染墨分明什么都没说,刘琰却像读懂他心思一样:“没什么好伤怀的。六年前我就该死了。”
染墨听不得“死”这个字,忌讳的很!
当年他能把王爷从死人堆里背出来,就能再从阎王爷手里抢一回。
只要王爷肯好好保养,一定、一定能长命百岁!
“王爷这话不对。太医当年也说王爷活不过三年,可咱们在终南山深居六年,六年了,王爷不也好好的活着?太医的话不能全信。只要王爷肯好好休养,一定能寿终正寝。”
这话骗得了别人,骗不了刘琰自己。
他低头看了看自己的手,尝试着慢慢握紧,又松开,像是在感受某种看不见的东西一点一点从指缝间流走。

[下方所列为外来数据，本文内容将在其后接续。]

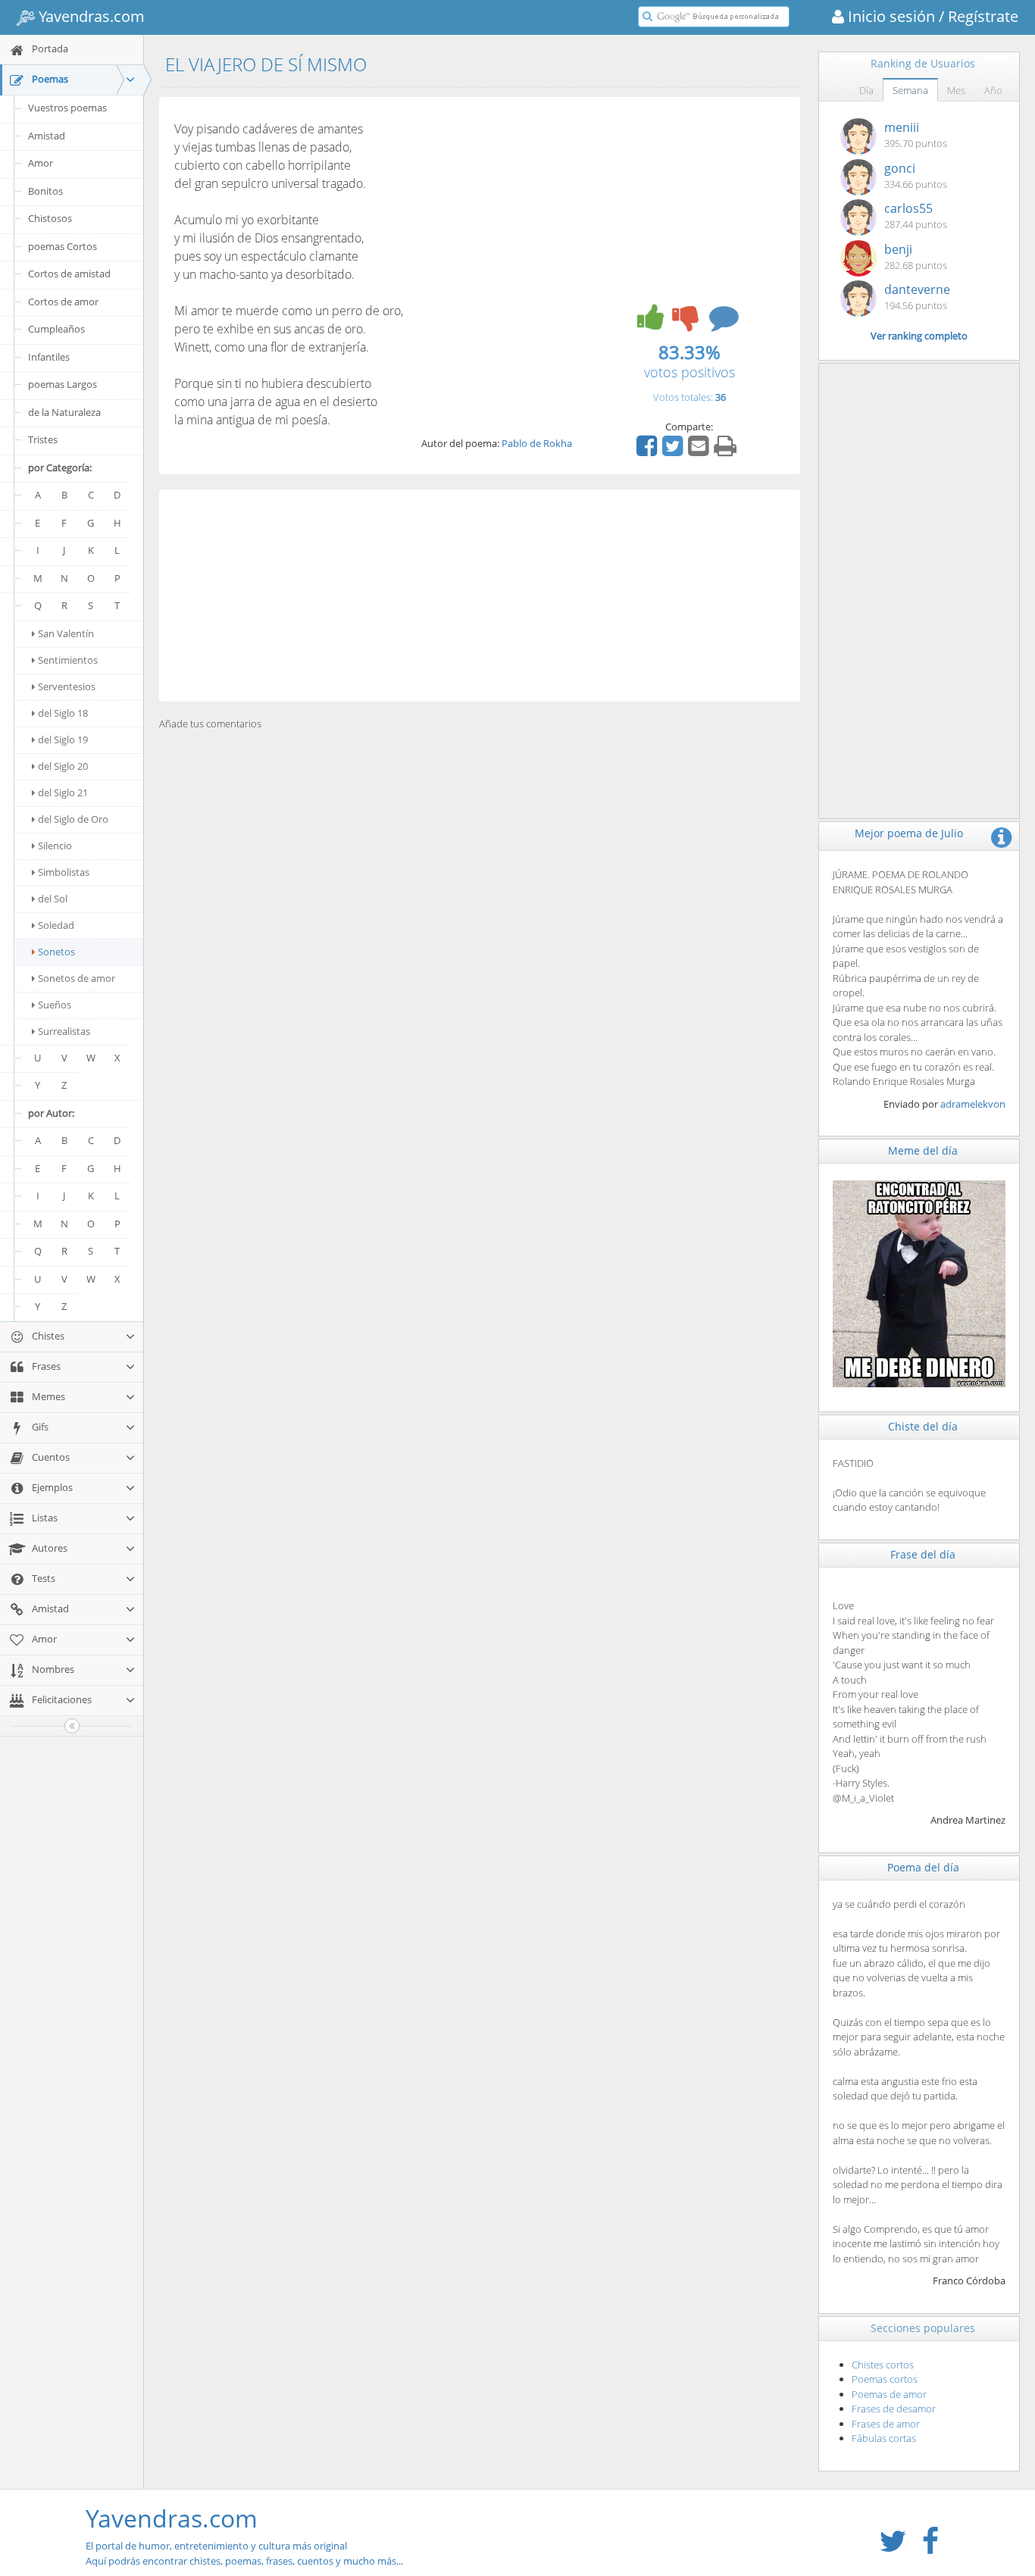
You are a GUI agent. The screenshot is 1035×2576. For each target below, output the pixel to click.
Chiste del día (923, 1426)
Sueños (54, 1004)
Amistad (46, 135)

“染墨,我不想骗你,也不想自欺欺人。这些年我的身体一日比一日虚弱,感受着力量一点点从身体里消失,你明白那种感觉吗,比直接让我死还难受。”
一向有泪不轻弹的染墨,眼眶腾地红了。
他怎么会不懂?
他从小跟着刘琰,从中原到北疆,刀山里火海中……王爷是大燕的战神,是天生的将星,如今这颗星星陨落,藏在这不见人烟的终南山里。
“王爷……”
“我知道你是为我好,可我不想到死都困在这山上。”
染墨抽吸两声,擦掉眼泪。
“属下知道了。那王爷想如何,属下一定誓死办到。”
刘琰望着头顶的新芽,虽然还没伸展开来,可春天已至,生命总要换发新的生机。
“春日宴是几时?”
染墨一愣。
“三月初三。”
“王爷想去春日宴?”
刘琰清浅的声线里藏着一丝希冀:“与其在这里苟延残喘,余下的日子我想活得灿烂些。”